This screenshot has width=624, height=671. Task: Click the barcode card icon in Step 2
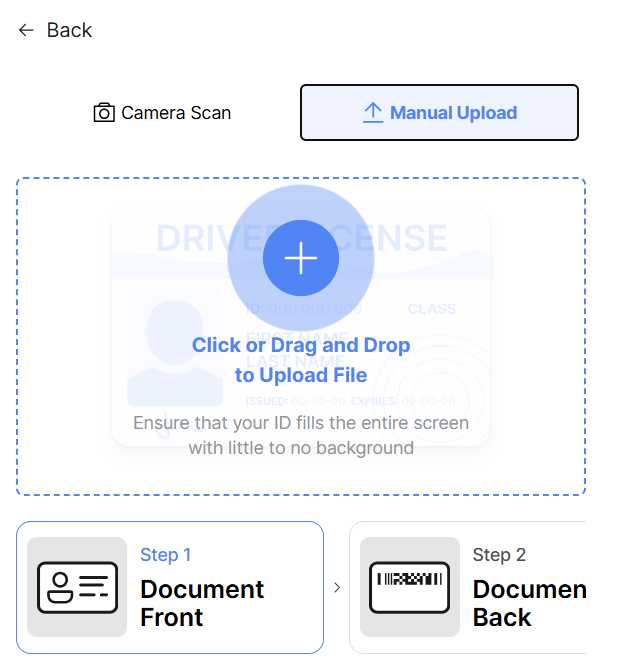pyautogui.click(x=410, y=587)
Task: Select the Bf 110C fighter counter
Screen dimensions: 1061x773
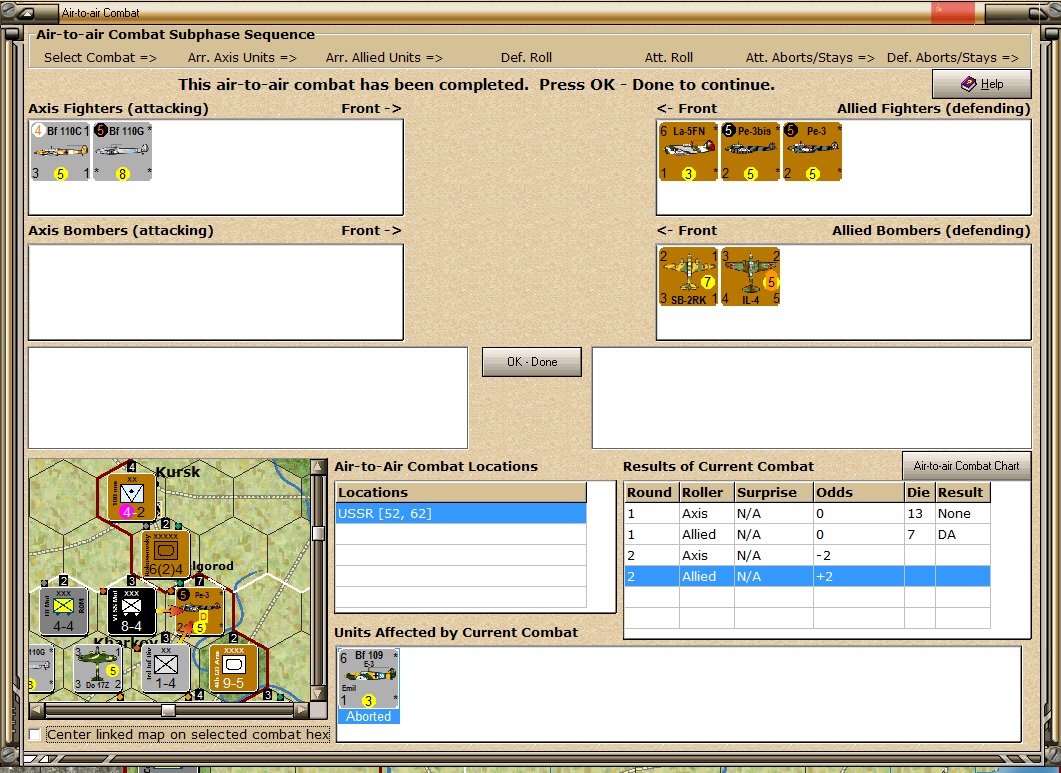Action: [x=60, y=152]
:::
Print the data again word for word, pictures excluded.

This screenshot has width=624, height=671. Task: Click the barcode card icon in Step 2
pyautogui.click(x=410, y=587)
Task: Select the Bf 110C fighter counter
Screen dimensions: 1061x773
Action: [x=60, y=152]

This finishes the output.